Deux des principaux partis d’opposition du Québec font face à des bouleversements internes qui ont plongé la scène politique provinciale dans le désarroi. Le Parti libéral du Québec et Québec solidaire sont tous deux aux prises avec des crises de leadership qui ont éclaté simultanément, créant ce que plusieurs appellent une situation sans précédent dans l’histoire politique de notre province.

« C’est un moment d’instabilité extraordinaire, » m’a confié Pierre Martin, professeur de science politique à l’Université de Montréal, lorsque je l’ai appelé pour obtenir son éclairage. « Avoir deux partis d’opposition majeurs qui font face à des rébellions internes en même temps crée un vide qui, en fin de compte, profite à la Coalition Avenir Québec au pouvoir. »

La crise libérale a commencé vendredi dernier lorsque le chef intérimaire Marc Tanguay a expulsé le député Frédéric Beauchemin du caucus suite à des allégations selon lesquelles Beauchemin organisait une course à la direction tout en servant comme critique économique du parti. Cette décision a envoyé des ondes de choc dans les cercles politiques québécois et a laissé de nombreux libéraux s’interroger sur l’orientation du parti.

Lors de ma conversation avec Marie Montpetit, une initiée libérale, elle m’a confié: « Le parti est à la croisée des chemins. Nous nous remettons encore de notre défaite électorale de 2022, et ces luttes internes sont la dernière chose dont nous avons besoin alors que nous devrions reconstruire notre lien avec les électeurs. »

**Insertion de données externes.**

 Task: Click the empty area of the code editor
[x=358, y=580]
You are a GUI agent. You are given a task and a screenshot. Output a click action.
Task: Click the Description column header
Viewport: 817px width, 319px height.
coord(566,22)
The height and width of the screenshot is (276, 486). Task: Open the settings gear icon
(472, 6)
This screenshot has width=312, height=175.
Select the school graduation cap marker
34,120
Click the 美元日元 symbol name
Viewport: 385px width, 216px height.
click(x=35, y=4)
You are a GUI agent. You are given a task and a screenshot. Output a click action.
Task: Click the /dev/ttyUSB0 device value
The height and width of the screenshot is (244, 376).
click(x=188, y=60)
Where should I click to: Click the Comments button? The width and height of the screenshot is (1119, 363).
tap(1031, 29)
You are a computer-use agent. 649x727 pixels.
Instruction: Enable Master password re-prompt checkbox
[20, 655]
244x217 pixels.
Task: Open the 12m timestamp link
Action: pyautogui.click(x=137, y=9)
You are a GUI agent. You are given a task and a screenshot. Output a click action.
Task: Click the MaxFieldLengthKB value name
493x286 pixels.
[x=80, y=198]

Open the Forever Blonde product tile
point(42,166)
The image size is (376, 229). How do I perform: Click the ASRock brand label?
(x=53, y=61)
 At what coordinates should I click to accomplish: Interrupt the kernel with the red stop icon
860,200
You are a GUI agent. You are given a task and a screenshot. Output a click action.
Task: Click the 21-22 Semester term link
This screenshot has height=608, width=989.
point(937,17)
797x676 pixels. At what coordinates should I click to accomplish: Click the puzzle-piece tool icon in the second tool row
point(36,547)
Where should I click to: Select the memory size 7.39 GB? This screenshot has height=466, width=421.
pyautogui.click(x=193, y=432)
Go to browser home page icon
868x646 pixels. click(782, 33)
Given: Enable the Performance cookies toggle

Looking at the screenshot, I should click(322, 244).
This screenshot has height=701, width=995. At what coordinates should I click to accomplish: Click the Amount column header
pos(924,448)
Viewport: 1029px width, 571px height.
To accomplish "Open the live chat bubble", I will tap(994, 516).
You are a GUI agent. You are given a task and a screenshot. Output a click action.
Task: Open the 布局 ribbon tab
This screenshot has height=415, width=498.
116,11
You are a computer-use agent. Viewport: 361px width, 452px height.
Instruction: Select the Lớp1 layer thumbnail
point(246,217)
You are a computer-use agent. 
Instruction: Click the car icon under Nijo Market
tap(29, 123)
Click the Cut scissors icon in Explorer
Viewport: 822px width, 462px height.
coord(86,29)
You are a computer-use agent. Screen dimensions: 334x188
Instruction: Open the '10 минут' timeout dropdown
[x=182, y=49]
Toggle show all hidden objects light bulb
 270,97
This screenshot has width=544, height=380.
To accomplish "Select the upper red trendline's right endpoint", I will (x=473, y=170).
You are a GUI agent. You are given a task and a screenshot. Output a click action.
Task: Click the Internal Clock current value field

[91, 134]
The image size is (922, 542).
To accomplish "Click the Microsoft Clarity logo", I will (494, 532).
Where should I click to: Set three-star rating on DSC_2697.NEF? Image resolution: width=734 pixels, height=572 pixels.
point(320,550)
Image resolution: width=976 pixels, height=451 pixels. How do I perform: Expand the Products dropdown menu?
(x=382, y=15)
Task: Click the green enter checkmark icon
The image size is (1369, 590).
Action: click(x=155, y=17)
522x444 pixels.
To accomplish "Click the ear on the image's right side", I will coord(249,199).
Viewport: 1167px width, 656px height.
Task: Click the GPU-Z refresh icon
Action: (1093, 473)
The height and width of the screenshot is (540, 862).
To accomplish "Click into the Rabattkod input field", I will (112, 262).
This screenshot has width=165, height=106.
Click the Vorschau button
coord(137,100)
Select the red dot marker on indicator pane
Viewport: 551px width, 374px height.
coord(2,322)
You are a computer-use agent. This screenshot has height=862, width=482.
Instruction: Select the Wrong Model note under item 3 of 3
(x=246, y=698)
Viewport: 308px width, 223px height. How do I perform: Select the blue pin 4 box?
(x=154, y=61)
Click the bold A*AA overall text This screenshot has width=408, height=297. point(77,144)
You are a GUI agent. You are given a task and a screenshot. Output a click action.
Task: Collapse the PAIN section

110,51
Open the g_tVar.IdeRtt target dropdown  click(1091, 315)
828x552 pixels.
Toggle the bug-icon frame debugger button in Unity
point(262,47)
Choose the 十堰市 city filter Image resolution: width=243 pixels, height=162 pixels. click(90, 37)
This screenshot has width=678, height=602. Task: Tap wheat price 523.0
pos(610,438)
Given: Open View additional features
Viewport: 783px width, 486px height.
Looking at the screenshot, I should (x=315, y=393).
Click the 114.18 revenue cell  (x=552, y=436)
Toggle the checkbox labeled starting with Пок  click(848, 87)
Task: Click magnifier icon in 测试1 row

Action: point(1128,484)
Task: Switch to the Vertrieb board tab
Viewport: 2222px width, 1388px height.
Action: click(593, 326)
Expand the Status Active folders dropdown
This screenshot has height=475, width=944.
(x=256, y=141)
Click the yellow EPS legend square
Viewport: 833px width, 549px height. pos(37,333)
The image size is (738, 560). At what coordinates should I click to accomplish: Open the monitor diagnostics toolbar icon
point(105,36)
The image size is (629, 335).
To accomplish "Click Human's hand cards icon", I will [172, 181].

Les tensions se sont dramatiquement intensifiées hier lorsque neuf députés libéraux ont boycotté la période de questions à l’Assemblée nationale – une rare démonstration de discorde interne. Des sources proches du caucus me disent que la rébellion représente une profonde frustration face au style de leadership de Tanguay et la conviction que le parti manque de vision stratégique.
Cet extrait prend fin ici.